PAGE TEXT:

##########

ONLamp.com    
 Published on ONLamp.com (http://www.onlamp.com/)
 See this if you're having trouble printing code examples


Linux Compatibility on BSD for the PPC Platform

by Emmanuel Dreyfus
05/10/2001

This document deals with the main problems encountered when implementing Linux binary compatibility for PowerPC-based NetBSD ports. It is intended to document various parts of the emulation subsystem, and to highlight some architecture-dependent issues that can arise in argument passing, signal handling, and with the way some system calls work. I hope it will help potential developers to do further work on the NetBSD binary compatibility framework.

Most, if not all, of this paper is intended for technically oriented readers. It is assumed that the reader has some understanding of the C programming language and has a good understanding of how processes are managed on a Unix system. Information about this, and much more, can be found in Design and Implementation of the 4.4BSD Operating System, or The Linux Kernel.

Setting up minimal emulation support

In this part, we will introduce Linux emulation and the way it is implemented. Then we will describe the different steps required in order to run statically linked Linux binaries on a NetBSD/PowerPC system.

What is Linux compatibility?

Some programs such as Netscape or Sun's JDK are not distributed with source code, so it is not possible to port them to NetBSD. We have to make do with a Linux binary, sometime a FreeBSD binary, but never a NetBSD binary. Nevertheless, users want these kind of applications to run on their NetBSD machines. To address this problem, Linux compatibility was developed on NetBSD. This Linux emulation is available through the COMPAT_LINUX kernel option on the NetBSD ports that support it (i386, alpha, and m68k). The compatibility subsystem emulates Linux system calls, and not the program itself. From the Linux program's point of view, the NetBSD kernel just looks like the Linux kernel. The Linux binary is thus able to run on NetBSD, at normal CPU speed. All its system call are intercepted and mapped to native NetBSD system calls. The overhead of Linux compatibility is hence very small.

How does it work: the global picture

A userland executable interacts in only two ways with the kernel. On one hand, we have calls from the executable to the kernel, which are system calls. On the other hand, we have the interaction from the kernel to the executable, which is signal delivery.

In order to emulate Linux binaries, the NetBSD kernel must mimic Linux kernel behaviour for system calls and signal delivery. Signal delivery is the trickiest part of the job, and not all executables actually need signals for normal operation, so we will keep signal handling for later. On the other hand, system calls are mandatory. If you want your program to do simple operations, such as reading a file or writing some text to a terminal, you need to make system calls. You might build an executable that does not make any system calls, but I am not sure that running it will be actually of any interest. So let us talk about system call emulation.

##########

ENTRIES SHOWN:
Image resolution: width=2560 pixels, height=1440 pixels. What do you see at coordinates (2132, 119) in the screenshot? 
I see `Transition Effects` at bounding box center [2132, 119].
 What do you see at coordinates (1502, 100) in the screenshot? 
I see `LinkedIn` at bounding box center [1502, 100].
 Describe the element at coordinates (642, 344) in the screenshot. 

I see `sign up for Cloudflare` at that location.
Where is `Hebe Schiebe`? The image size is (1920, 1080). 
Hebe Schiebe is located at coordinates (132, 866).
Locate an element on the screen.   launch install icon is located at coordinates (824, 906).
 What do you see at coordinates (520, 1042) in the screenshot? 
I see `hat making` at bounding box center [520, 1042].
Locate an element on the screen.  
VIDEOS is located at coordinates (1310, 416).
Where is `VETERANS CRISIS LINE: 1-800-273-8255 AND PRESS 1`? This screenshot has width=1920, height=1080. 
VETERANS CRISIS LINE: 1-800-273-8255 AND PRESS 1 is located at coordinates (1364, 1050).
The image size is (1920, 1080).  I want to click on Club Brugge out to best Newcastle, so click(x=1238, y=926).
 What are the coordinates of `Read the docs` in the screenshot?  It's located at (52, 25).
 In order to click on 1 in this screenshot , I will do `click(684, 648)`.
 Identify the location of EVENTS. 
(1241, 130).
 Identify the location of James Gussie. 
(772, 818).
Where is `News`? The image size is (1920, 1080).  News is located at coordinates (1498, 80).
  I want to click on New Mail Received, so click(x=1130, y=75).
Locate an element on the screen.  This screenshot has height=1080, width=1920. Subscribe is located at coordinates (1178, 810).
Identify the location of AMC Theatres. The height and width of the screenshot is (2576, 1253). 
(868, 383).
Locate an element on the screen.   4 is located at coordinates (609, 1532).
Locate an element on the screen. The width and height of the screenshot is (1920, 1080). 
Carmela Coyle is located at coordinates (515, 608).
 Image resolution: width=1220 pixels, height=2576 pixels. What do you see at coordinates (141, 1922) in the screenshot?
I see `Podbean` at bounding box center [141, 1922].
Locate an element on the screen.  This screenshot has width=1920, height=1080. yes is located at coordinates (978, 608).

##########

TO DO:
Write out everything in the Linux compatibility article from "Most, if not" down to "a NetBSD/PowerPC system.", word for word. Work only from the Linux compatibility article.

TASK RESULT:
Most, if not all, of this paper is intended for technically oriented readers. It is assumed that the reader has some understanding of the C programming language and has a good understanding of how processes are managed on a Unix system. Information about this, and much more, can be found in Design and Implementation of the 4.4BSD Operating System, or The Linux Kernel.

Setting up minimal emulation support

In this part, we will introduce Linux emulation and the way it is implemented. Then we will describe the different steps required in order to run statically linked Linux binaries on a NetBSD/PowerPC system.